FlexiCup: Wireless Multimodal Suction Cup with Dual-Zone Vision-Tactile Sensing

1Tsinghua University, 2Pengcheng Laboratory

System Overview

FlexiCup System Overview

Conventional suction cups lack sensing capabilities for contact-aware manipulation in unstructured environments. FlexiCup is a multimodal suction cup with wireless electronics that integrates dual-zone vision-tactile sensing within a single optical system. The central zone dynamically switches between vision and tactile modalities via LED illumination control, while the peripheral zone provides continuous spatial awareness. The modular mechanical design supports both vacuum (sustained-contact adhesion) and Bernoulli (contactless lifting) actuation while maintaining the identical dual-zone sensing architecture, demonstrating sensing-actuation decoupling where sensing and actuation principles are orthogonally separable. Key specifications include 41.5 N maximum normal force and 640×480@30 Hz image streaming over Wi-Fi.

Hardware Design

System Architecture and Integration

The system adopts a modular layered architecture integrating pneumatic actuation, electronic control, and optical sensing. The bottom housing provides the pneumatic interface and contact surface with a central groove for the PDMS membrane; its airway geometry differs between vacuum and Bernoulli configurations while the membrane mounting interface remains consistent. The top housing mounts a PCB assembly centered on an ESP32S3 microcontroller (3.7 V, 300 mAh battery, 12.5 μH wireless charging coil), streaming 640×480 images at 30 Hz over Wi-Fi. The electronic module remains identical across both suction modes, enabling wireless operation with electrical decoupling from the robot arm.

System Architecture

Vision-Tactile Sensing System

A single 180° fisheye camera captures two functional zones: the central zone enables switchable vision-tactile sensing via illumination control, while the peripheral zone maintains continuous spatial awareness. In vision mode, LEDs remain inactive, allowing ambient light through the membrane for object detection. In tactile mode, LEDs illuminate the membrane internally, imaging deformations induced by contact forces. Multimodal fusion with multi-head attention (8 heads, 512-d) achieves 100% object recognition accuracy across 13 categories, outperforming vision-only (82.5%) and tactile-only (46.7%) approaches.

Dual-Zone Sensing

Vision-Tactile Sensing System

The peripheral zone maintains environmental awareness through continuous vision for approach planning and obstacle detection, while the central zone provides high-resolution contact imaging via LED-controlled illumination switching. The system switches modalities in real-time through the ESP32S3 microcontroller with dynamic camera exposure and gain adjustments, enabling simultaneous spatial context and precise contact detection for robust manipulation.

PDMS Membrane Design

PDMS Membrane Design

The dual-layer membrane employs a PDMS base layer (30:1 ratio, 70°C × 4h) providing mechanical compliance that captures surface details, and a semitransparent reflective layer (Ag:PDMS 100:1, 70°C × 0.5h) providing the reflective surface for photometric tactile imaging. Four modular bottom configurations (I–IV) implement varying membrane diameters: Configurations I–II are optimized for vacuum operation with deformable objects and tactile sensitivity, while III–IV support Bernoulli operation. Adhesion force ranges from sub-Newton to over 40 N across configurations.
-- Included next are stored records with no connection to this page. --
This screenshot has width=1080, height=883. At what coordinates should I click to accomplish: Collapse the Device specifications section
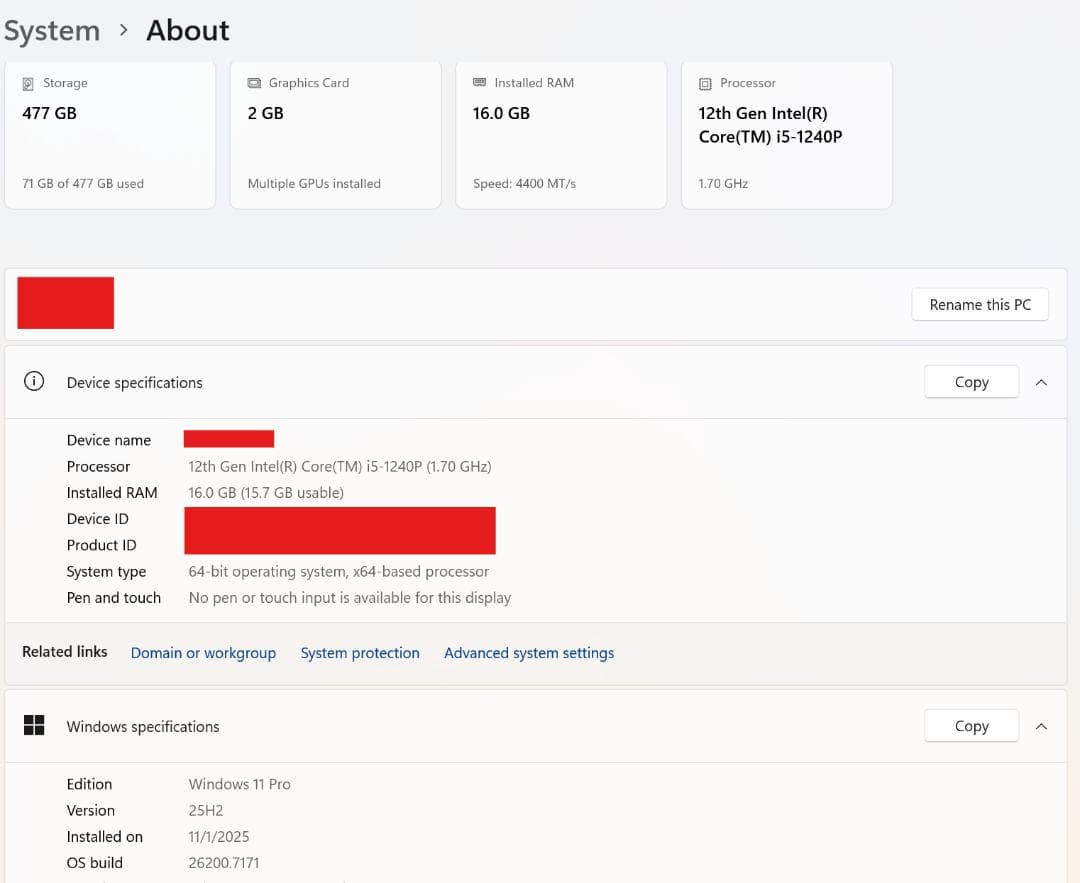1041,382
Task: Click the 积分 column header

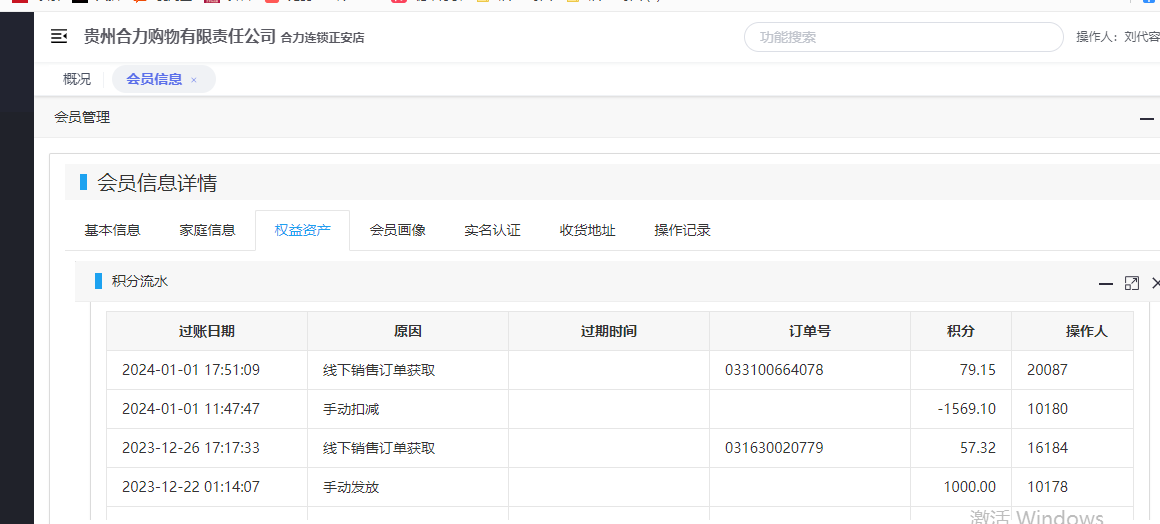Action: click(x=960, y=331)
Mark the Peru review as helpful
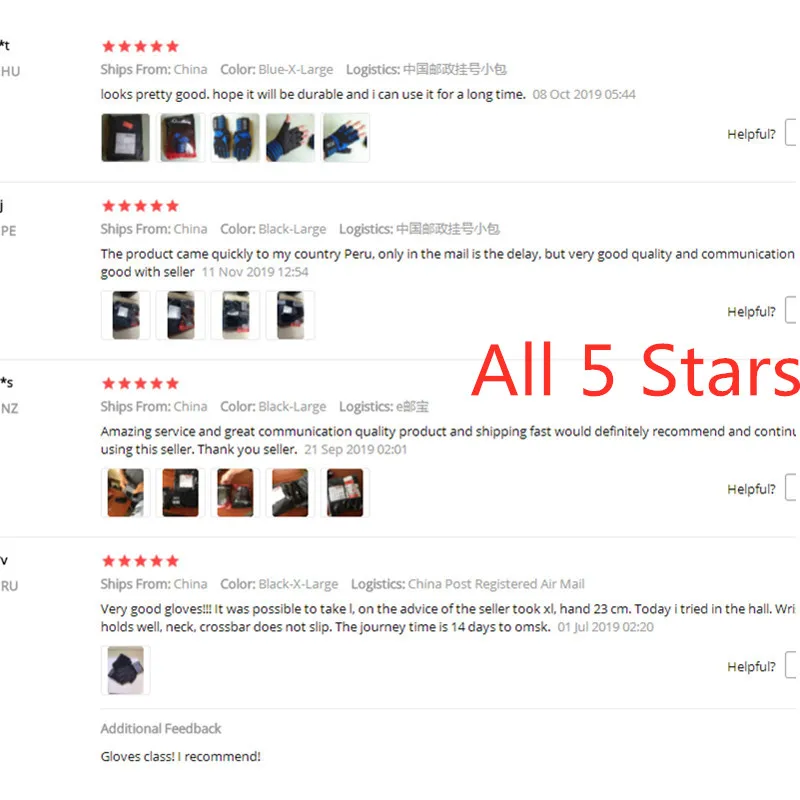Viewport: 800px width, 800px height. pyautogui.click(x=792, y=310)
Reconfigurable Dual-Mode Suction Mechanisms

Dual-Mode Suction Mechanisms CFD Simulation Results

Mechanical configurations: vacuum (left) and Bernoulli (right) suction mechanisms

FlexiCup supports vacuum and Bernoulli suction through modular bottom housing reconfiguration. Vacuum mode generates adhesion through negative pressure, requiring sustained contact that induces continuous membrane deformation for dense tactile feedback. Bernoulli mode creates contactless lifting through outward airflow, supporting visual perception and tactile verification during positioning. Both modes share the identical dual-zone sensing architecture and control pipelines, confirming sensing-actuation decoupling where mode selection depends on task requirements rather than sensing constraints. The pneumatic system employs a vacuum pump (750 W, 140 L/min, −90 kPa max) and an air compressor (800 W, 65 L/min, 0.8 MPa) for the respective modes.

System Characterization

Sensor-Based Force Characterization

To characterize suction performance, we conducted automated force measurements using a calibrated 6-axis force/torque sensor on a smooth acrylic surface at −80 kPa vacuum pressure. The test protocol included normal pull-off tests measuring detachment force and horizontal drag tests measuring shear resistance, with each test repeated 20 times for statistical reliability.
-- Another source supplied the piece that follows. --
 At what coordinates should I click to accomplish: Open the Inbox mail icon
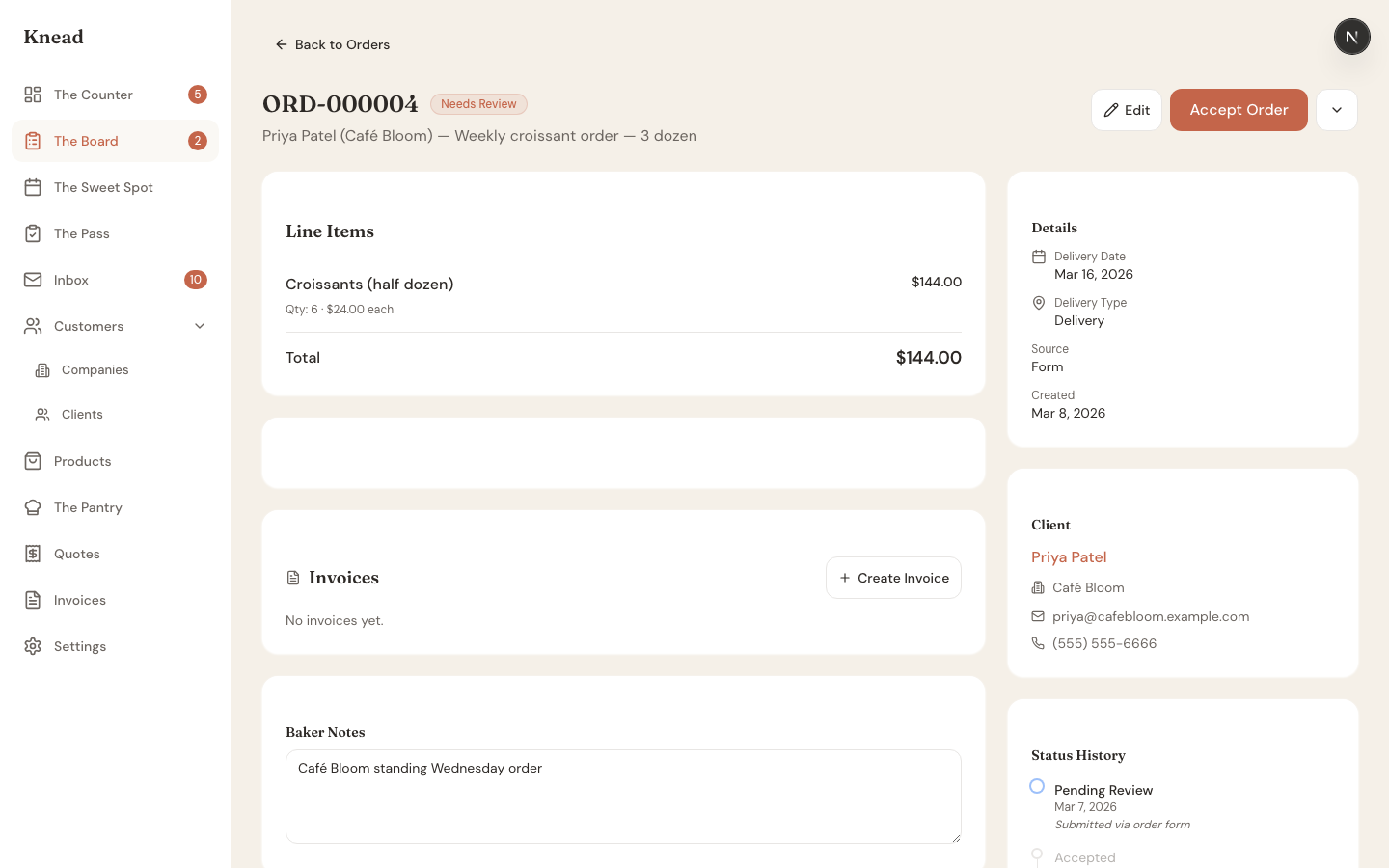(x=32, y=280)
Sensor-Based Force Characterization

Force measurements at −80 kPa: normal force (pull-off) and tangential force (drag) averaged over 20 trials. Inset: experimental setup with 6-axis force/torque sensor.

Results: The averaged force profiles reveal transient behaviors during attachment and detachment. Measurements demonstrate a mean maximum normal force of 41.5 N and shear force of 8.34 N, exceeding theoretical predictions (F = P × A ≈ 33.2 N for nominal diameter 23 mm) due to structural compliance increasing the effective sealing area under vacuum.

Non-Contact Verification: Wafer Handling

To experimentally verify non-contact handling capability, we conducted semiconductor wafer pick-up experiments comparing vacuum and Bernoulli suction modes. The two modes serve complementary roles: vacuum provides strong sustained-contact adhesion, while Bernoulli enables contactless lifting essential for delicate surfaces.

Bernoulli Mode

Vacuum Mode

Wafer Pick-up Comparison

Surface condition after manipulation: vacuum leaves visible contact smudging, Bernoulli maintains pristine surface

Force Measurement

Measured vertical force: Bernoulli ≈ 0 N (non-contact), Vacuum ≈ 3.5 N (contact required)

The vacuum-picked wafer exhibited visible smudging (~3.5 N peak contact force), while the Bernoulli-picked wafer remained pristine with near-zero contact force. This confirms Bernoulli's contactless handling capability for delicate surfaces, complementing vacuum's stronger adhesion for general manipulation.

Dynamic Performance Evaluation

Dynamic stress tests at 3.0 rad/s joint speed and 3.0 rad/s² acceleration demonstrate stable suction and sensing performance while holding objects with varying mass distributions. Demonstrations include an orange and a water-filled bottle, where water sloshing causes significant dynamic mass redistribution, yet the suction grasp remains stable with no sensing degradation.

Fast Motion with Orange

Fast Motion with Water Bottle

The demonstrations confirm stable grasping during aggressive motions, robustness to dynamic mass redistribution, and consistent sensing performance without image degradation or modality switching issues.

Applications

Modular Perception-Driven Grasping

Experimental Setup and Framework

To validate that the dual-zone sensing architecture operates effectively across both actuation principles, we conduct modular perception-driven grasping using identical sensing and control pipelines with only pneumatic parameter adjustments. The pipeline integrates YOLOv8n for peripheral target detection and ResNet-34 for central tactile verification. On LEGO board manipulation with 25%, 50%, and 75% obstacle coverage (180 total trials), vacuum mode achieves 90.0% and Bernoulli mode achieves 86.7% mean success rate. The comparable success rates validate sensing-actuation decoupling: performance differences stem from actuation mechanisms rather than sensing limitations.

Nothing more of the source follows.